The Broken Road

Chapter III

Linforth’s Death

A.E.W. Mason

LUFFE had taken a large bare low-roofed room supported upon pillars for his council-chamber. Thither he conducted his visitor. Camp chairs were placed for himself and Major Dewes and Captain Lynes. Cushions were placed upon the ground for his visitor. Luffe took his seat in the middle, with Dewes upon his right and Lynes upon his left. Dewes expected him at once to press for information as to Linforth. But Luffe knew very well that certain time must first be wasted in ceremonious preliminaries. The news would only be spoken after a time and in a roundabout fashion.

“If we receive you without the distinction which is no doubt your due,” said Luffe politely, “you must remember that I make it a rule not to welcome visitors at night.”

The visitor smiled and bowed.

“It is a great grief to his Highness Wafadar Nazim that you put so little faith in him,” replied the Chilti. “See how he trusts you! He sends me, his Diwan, his Minister of Finance, in the night time to come up to your walls and into your fort, so great is his desire to learn that the Colonel Sahib is well.”
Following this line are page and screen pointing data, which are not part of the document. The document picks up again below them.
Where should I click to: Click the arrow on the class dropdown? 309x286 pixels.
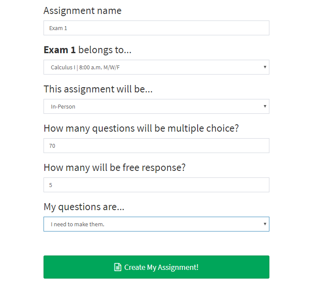tap(265, 67)
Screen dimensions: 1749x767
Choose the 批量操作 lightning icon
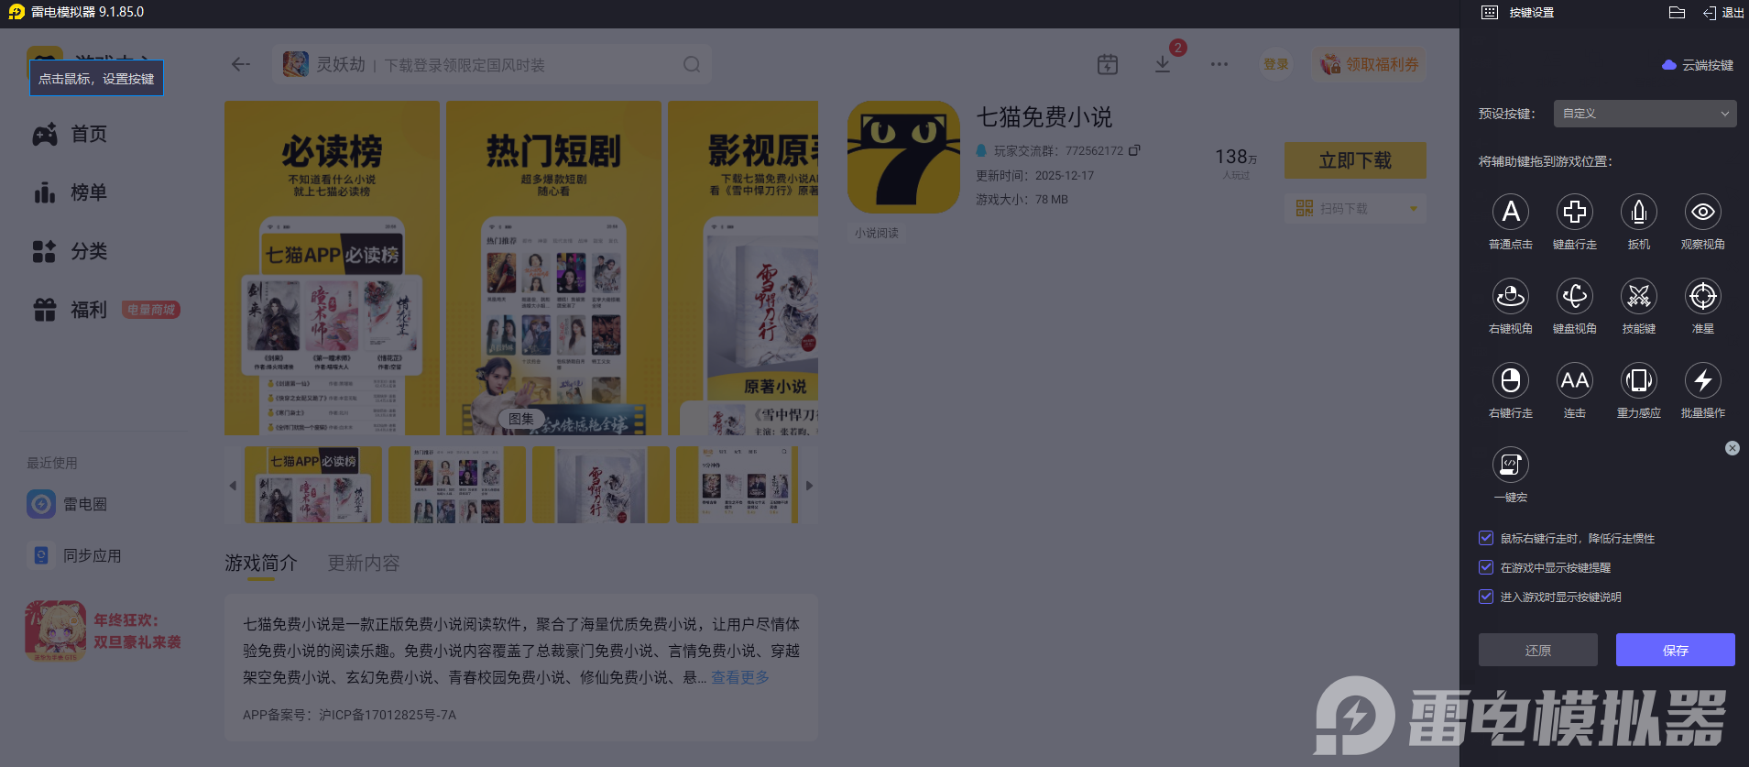pyautogui.click(x=1703, y=380)
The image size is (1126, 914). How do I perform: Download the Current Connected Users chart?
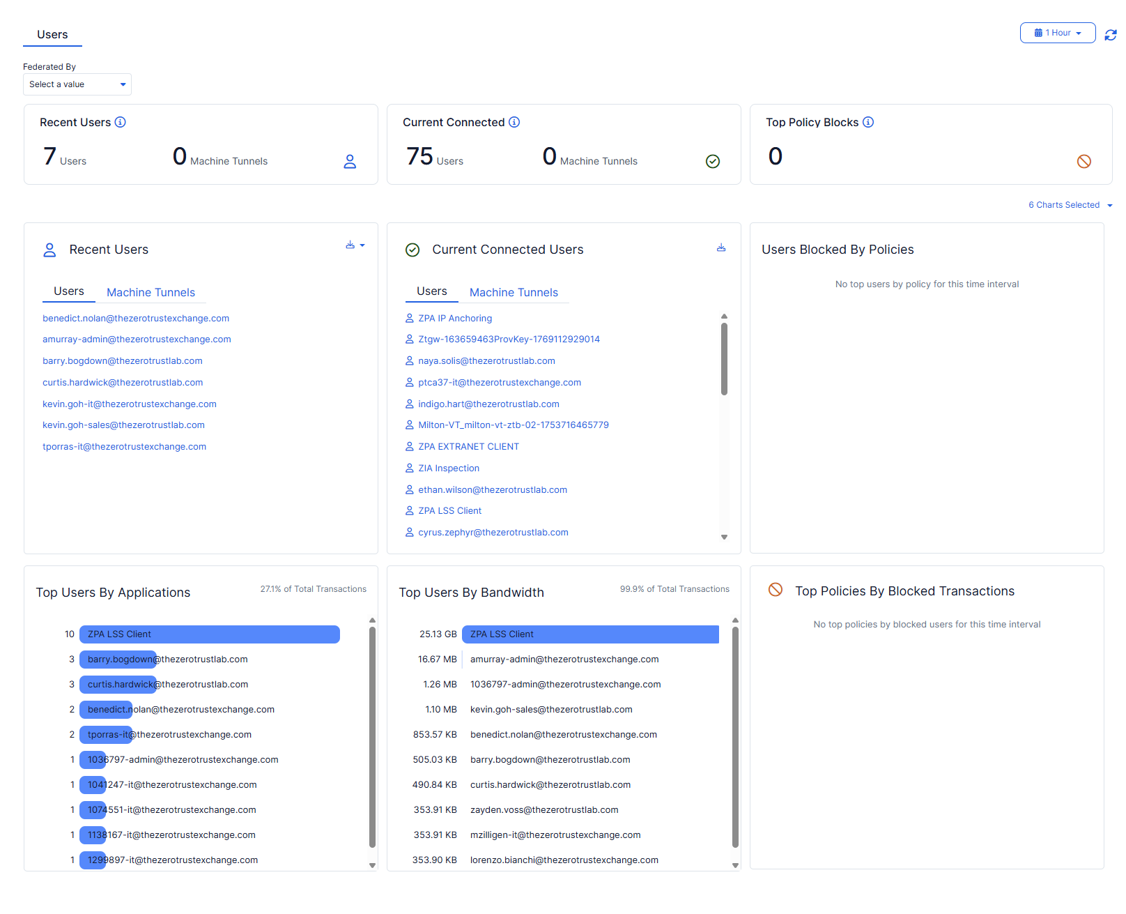tap(721, 247)
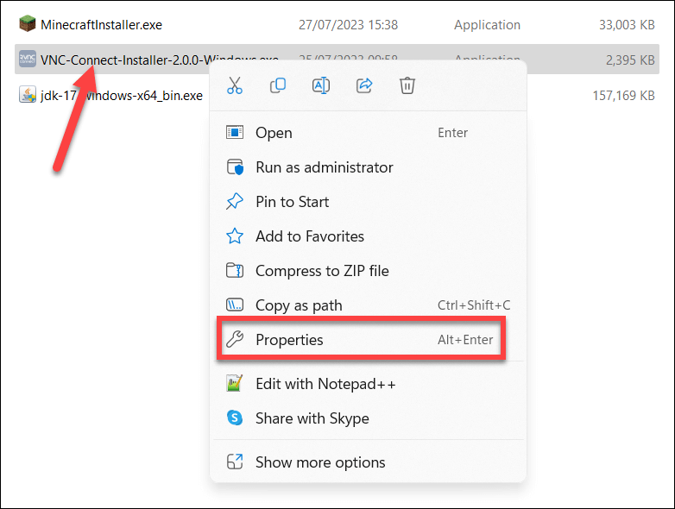
Task: Select Open from the context menu
Action: 274,133
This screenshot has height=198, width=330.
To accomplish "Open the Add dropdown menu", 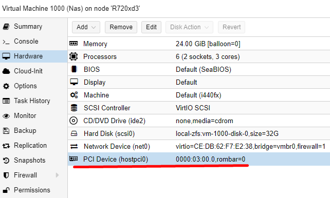I will point(86,27).
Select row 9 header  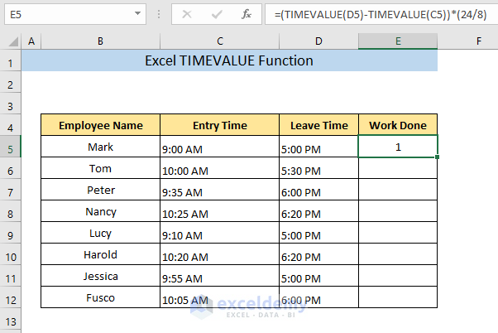coord(10,234)
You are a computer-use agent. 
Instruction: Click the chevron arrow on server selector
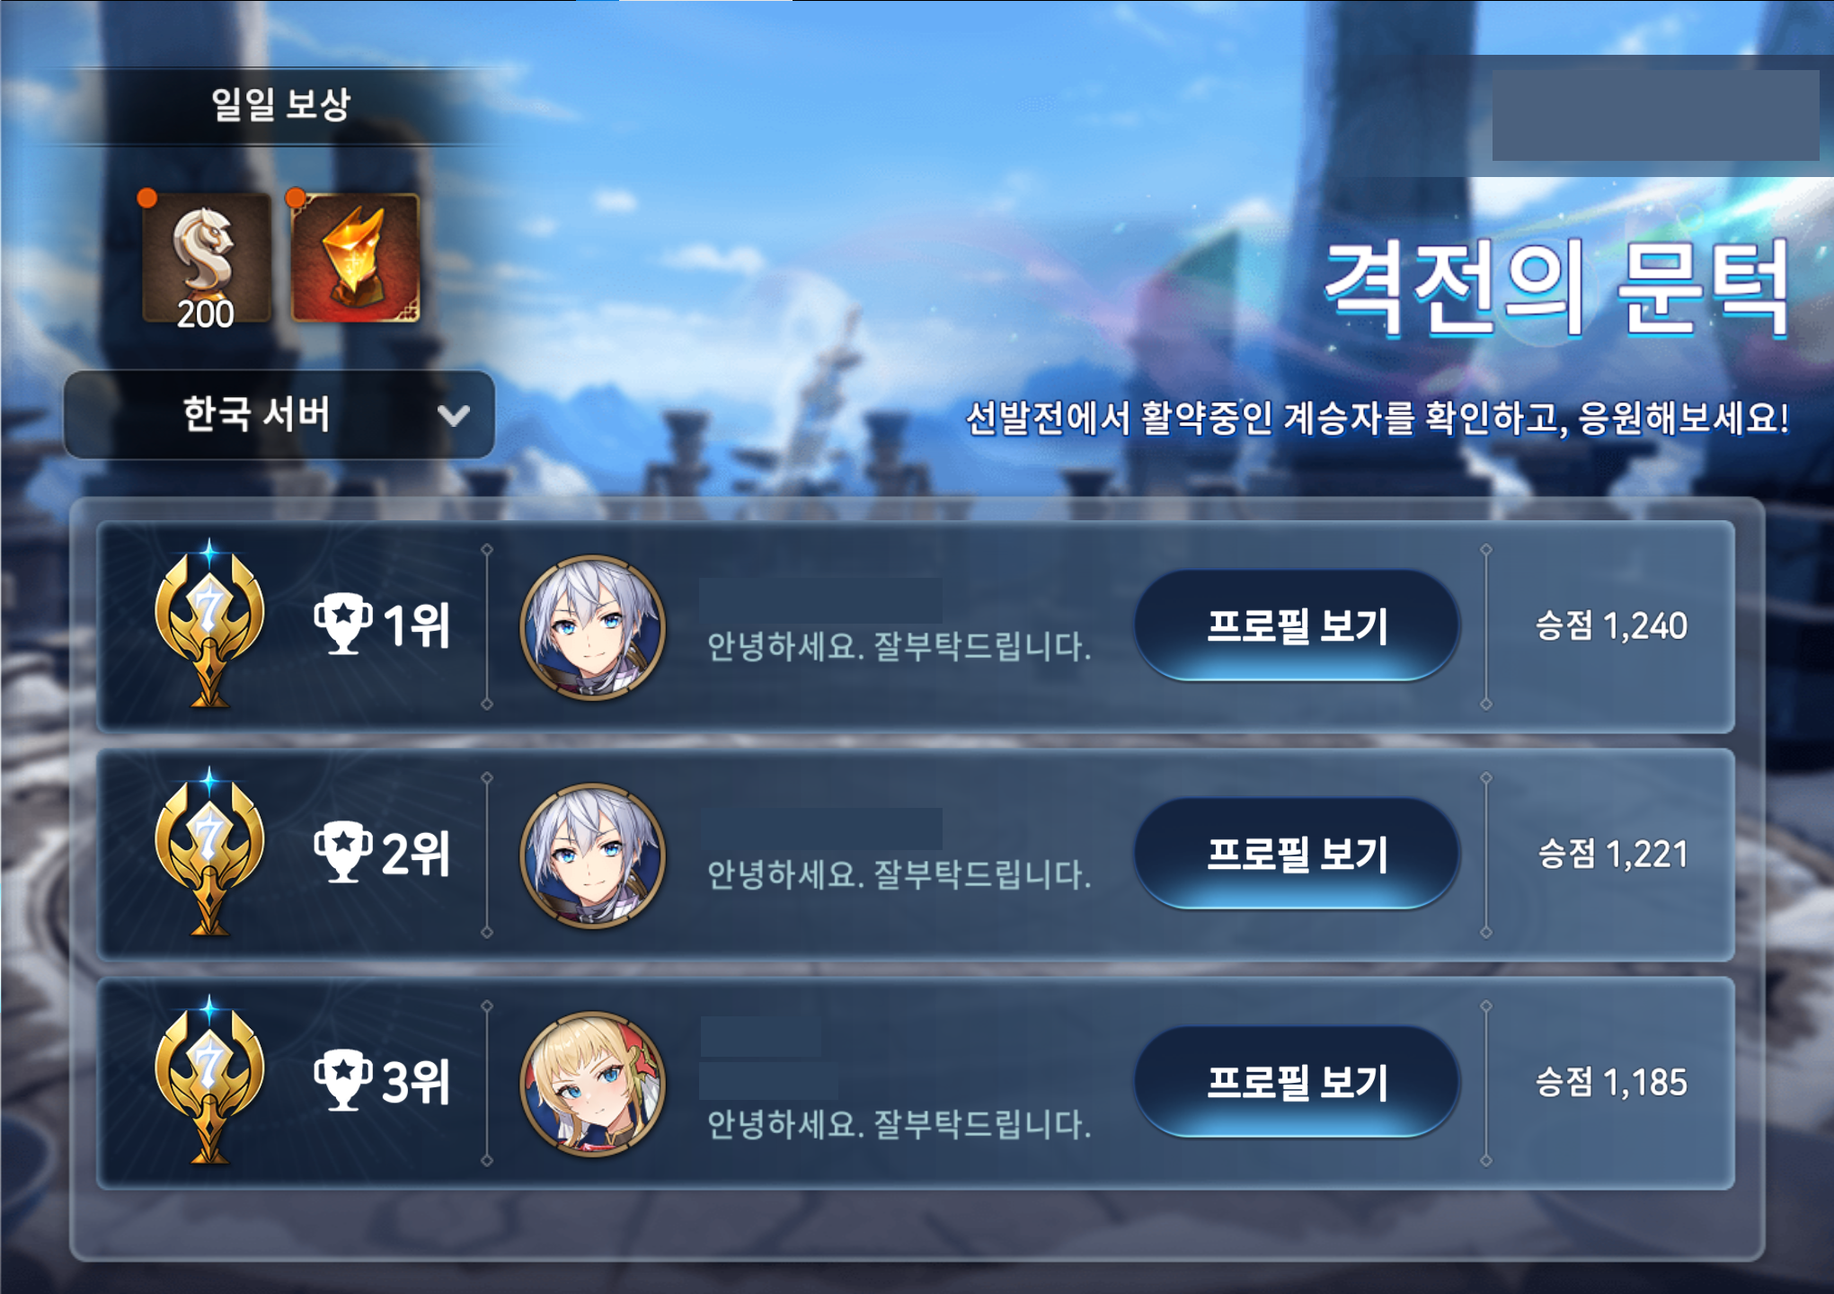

Luffe in his turn bowed with a smile of gratitude. It was not the time to point out that his Highness Wafadar Nazim was hardly taking the course which a genuine solicitude for the Colonel Sahib’s health would recommend.

“His Highness has but one desire in his heart. He desires peace—peace so that this country may prosper, and peace because of his great love for the Colonel Sahib.”

Again Luffe bowed.

“But to all his letters the Colonel Sahib returns the same answer, and truly his Highness is at a loss what to do in order that he may ensure the safety of the Colonel Sahib and his followers,” the Diwan continued pensively. “I will not repeat what has been already said,” and at once he began at interminable length to contradict his words. He repeated the proposals of surrender made by Wafadar Nazim from beginning to end. The Colonel Sahib was to march out of the fort with his troops, and his Highness would himself conduct him into British territory.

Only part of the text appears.